The federal Liberals continue in their push to entrench same-sex benefits and, as a result, to redefine marriage in Canadian law through Bill C-23. As of this writing, the House of Commons Justice Committee is examining the bill, but critics say the process is nothing but a sham – more a publicity stunt than a sincere attempt to solicit the views of concerned Canadians.

Reform MP and family critic, Eric Lowther, presented a motion in the committee, asking that it travel to every province to hear witnesses on the revolutionary initiative. The motion was defeated.
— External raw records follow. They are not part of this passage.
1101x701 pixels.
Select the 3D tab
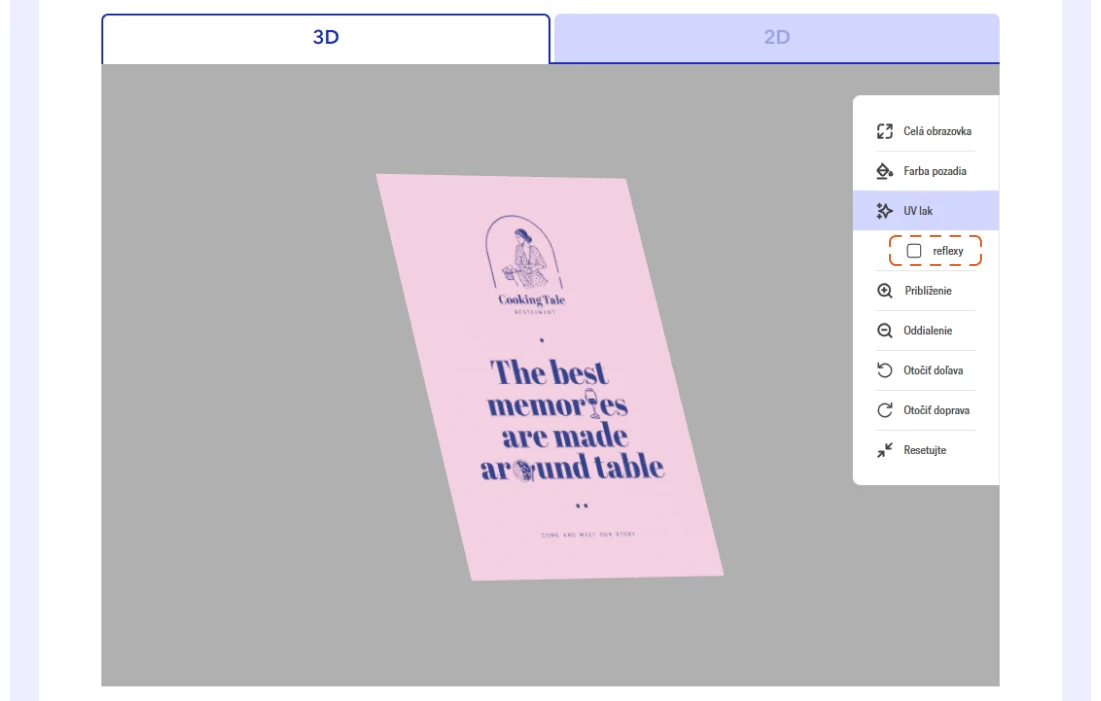point(326,38)
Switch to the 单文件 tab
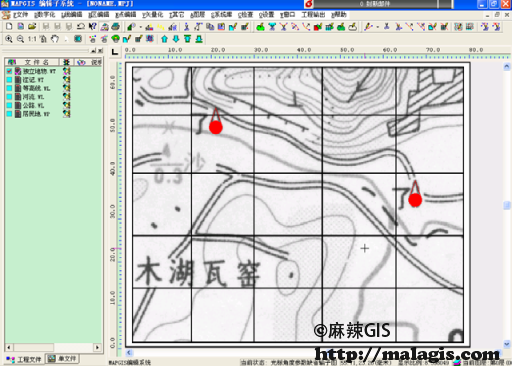Viewport: 514px width, 366px height. [62, 359]
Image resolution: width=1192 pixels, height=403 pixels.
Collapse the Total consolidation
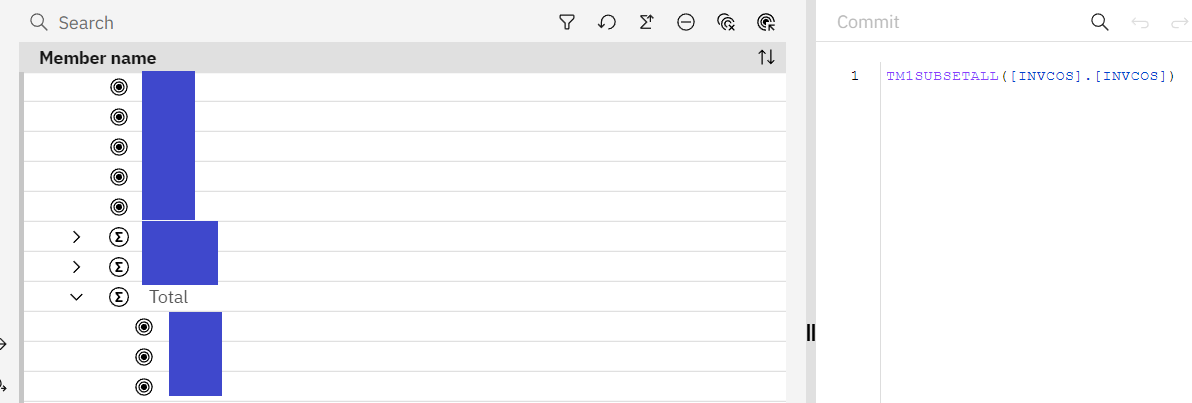[77, 297]
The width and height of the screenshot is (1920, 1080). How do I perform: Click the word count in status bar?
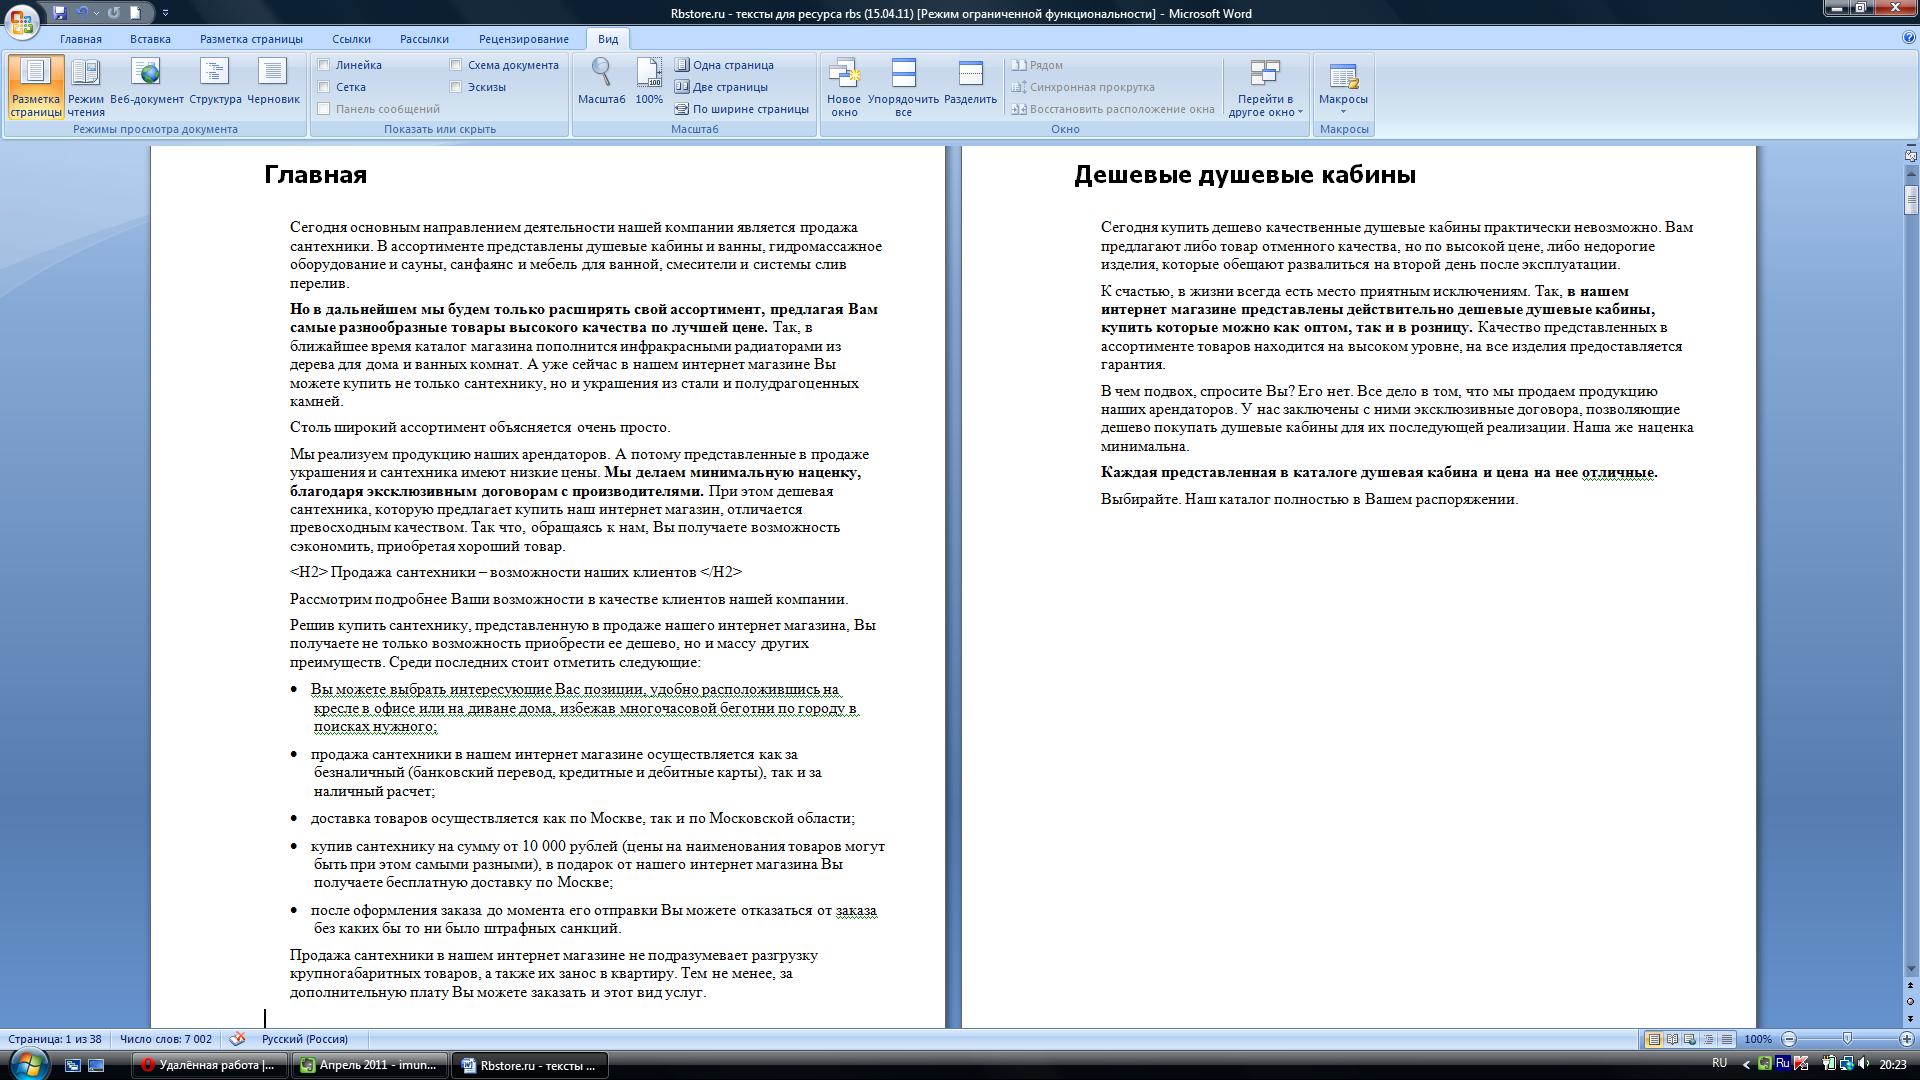coord(166,1039)
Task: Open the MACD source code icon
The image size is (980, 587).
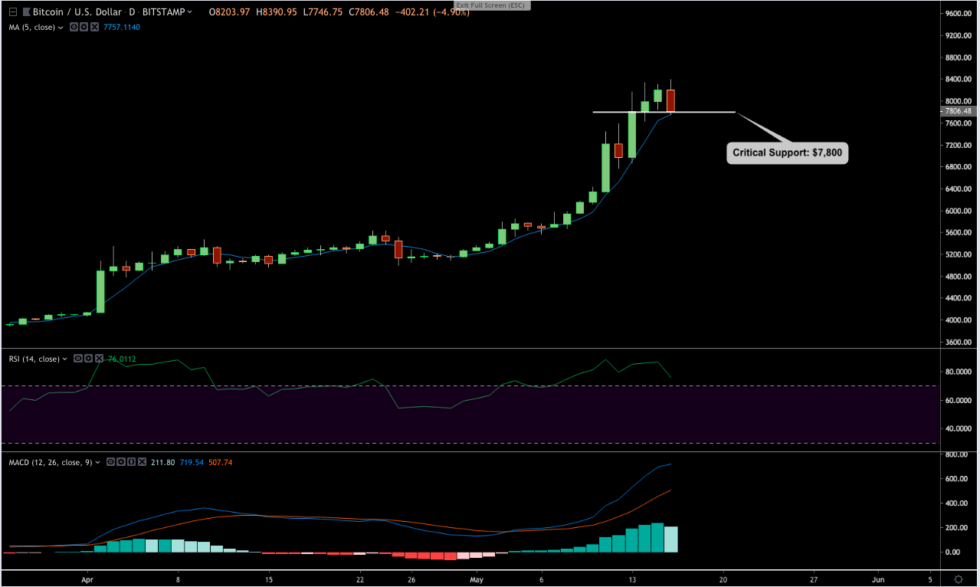Action: point(131,464)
“Since Bill C-23 was introduced by the government, the e-mails, letters and faxes of opposition have been pouring into MP offices,” said Mr. Lowther. “The Liberals clearly know that the more people find out about this bill, the more opposition they will face. Their conduct in forcing this massive bill through without proper debate and by excluding public input is shameful,” he added.

Ron Gray, leader of the Christian Heritage Party of Canada, also condemns the committee process. He told The Interim: “The very day that C-23 was rammed through second reading, I contacted the chairman of the committee and the clerk of the committee, then the [prime minister] and the justice minister, then every member of the committee, to tell them that I wanted to make a representation. For a week I received no replies at all – then a note from Andy Scott saying ‘I’ll see what I can do’ – and since then, nothing.”
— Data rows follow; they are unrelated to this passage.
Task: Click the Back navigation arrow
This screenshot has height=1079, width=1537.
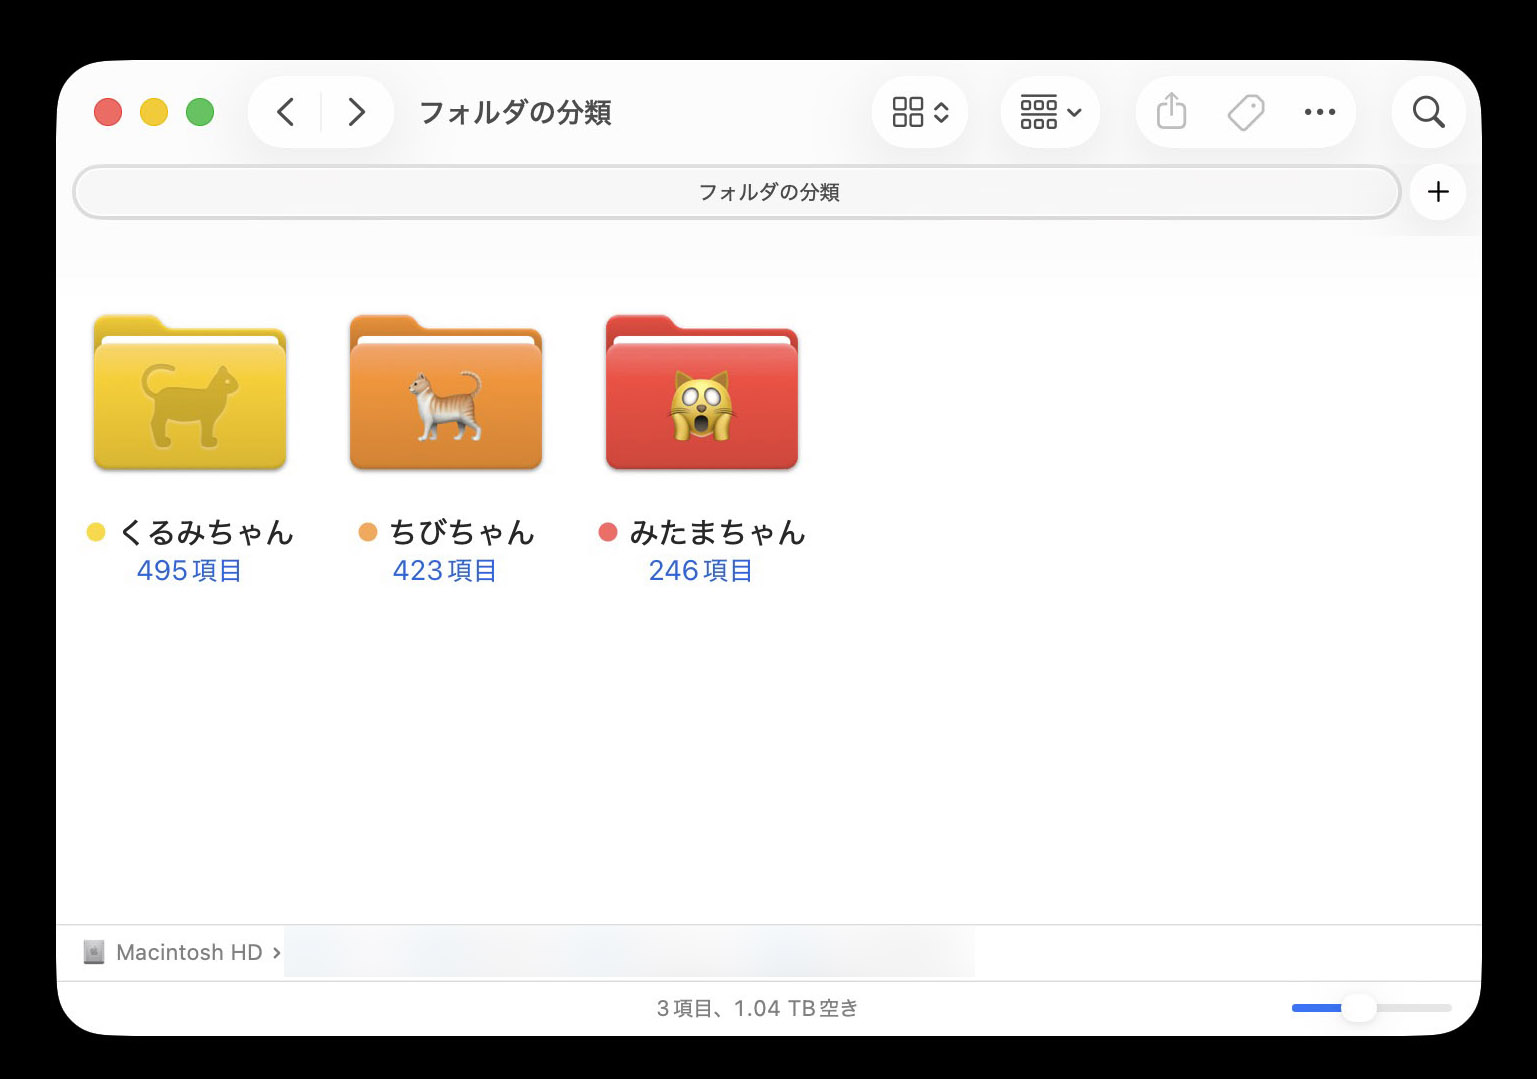Action: 285,112
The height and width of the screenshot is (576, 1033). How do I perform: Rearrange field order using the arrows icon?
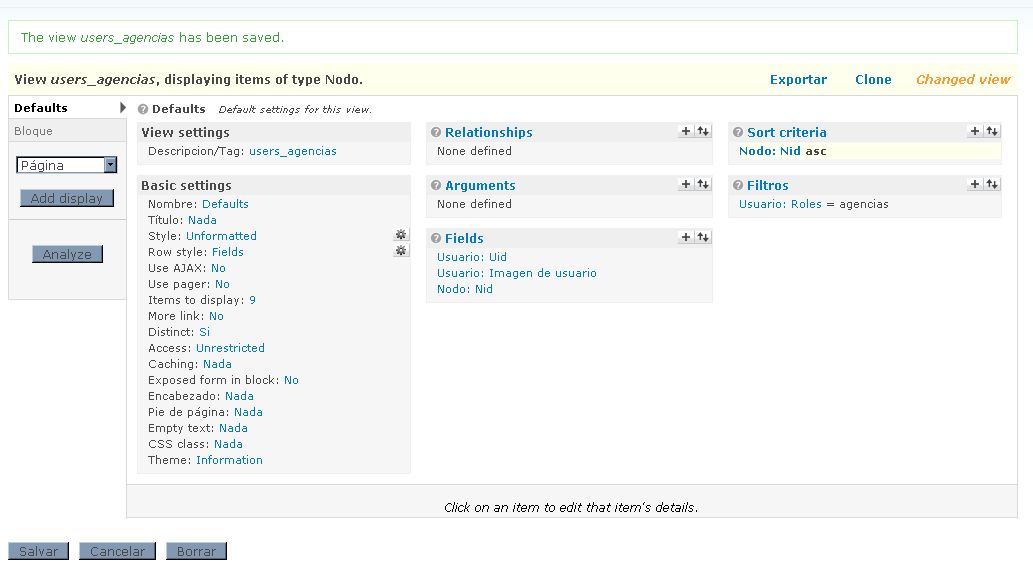[701, 237]

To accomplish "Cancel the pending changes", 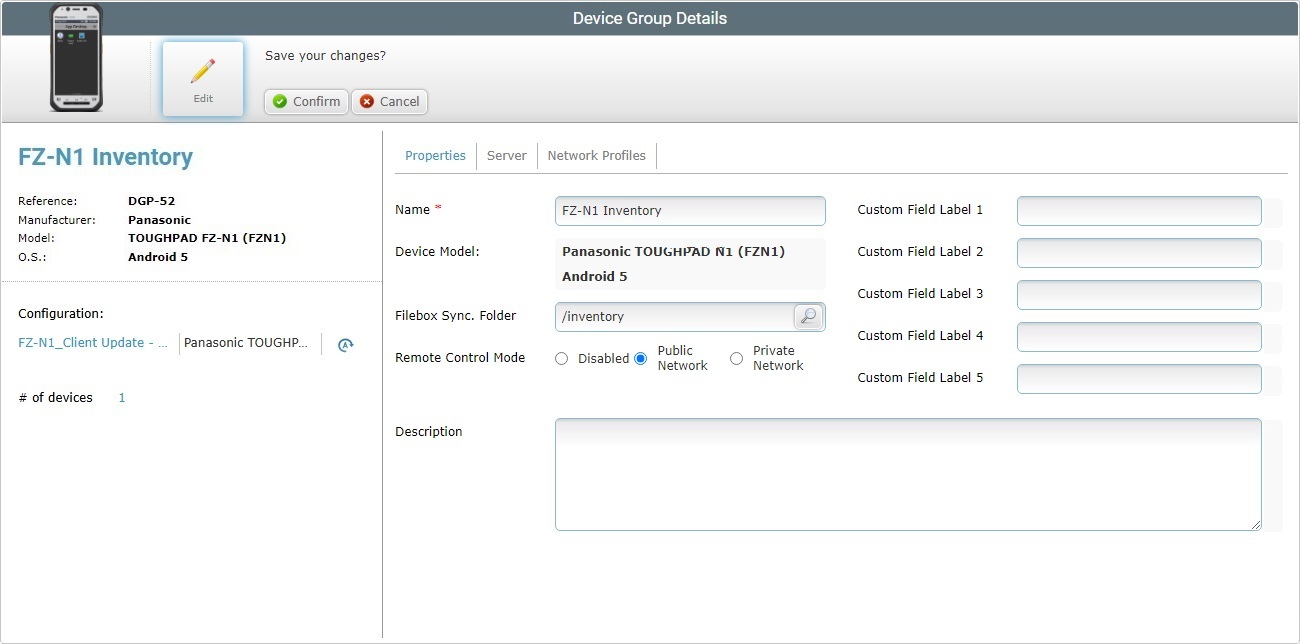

“This illustrates vividly that the Liberal government does not want to hear what the people of Canada have to say on this issue,” concluded Mr. Gray.

Sensing the mounting opposition, however, justice minister Anne McLellan introduced an amendment in committee to add, in the interpretation section of the bill, a further clarification to the definition of marriage. It reads: “For greater certainty, the amendments made by this act do not affect the meaning of the word ‘marriage,’ that is, the lawful union of one man and one woman to the exclusion of others.”

Both pro-family groups and homosexualist activists have denounced the move. Focus on the Family says it is “worthless” because it has no legal weight. Peter Stock, national affairs director for the Canada Family Action Coalition, also notes that, while the definition of marriage may be addressed in the amendment, the bill still redefines family.

These organizations, however, say the fact that the Justice Minister made such a move indicates that she is feeling significant pressure from opponents of the bill. “The fact McLellan would table this amendment … after insisting all along it wasn’t necessary indicates the government is feeling the heat from millions of Canadian,” says Darrel Reid, head of Focus on the Family.

Others have also pointed to a growing risk of sharp division in Liberal ranks over the bill. Pro-family Liberal backbencher, David Iftody (Provencher, Manitoba) told the Winnipeg Free Press that he has received over 500 phone calls and letters on Bill C-23 and that virtually all of them supported his stand against the measure. “The response far exceeds anything that has ever happened in this office,” he said. Mr. Stock claims that the internal Liberal division is growing: “It appears there is some movement to our position on the Liberal side and we expect the vote to be a lot closer at third reading.”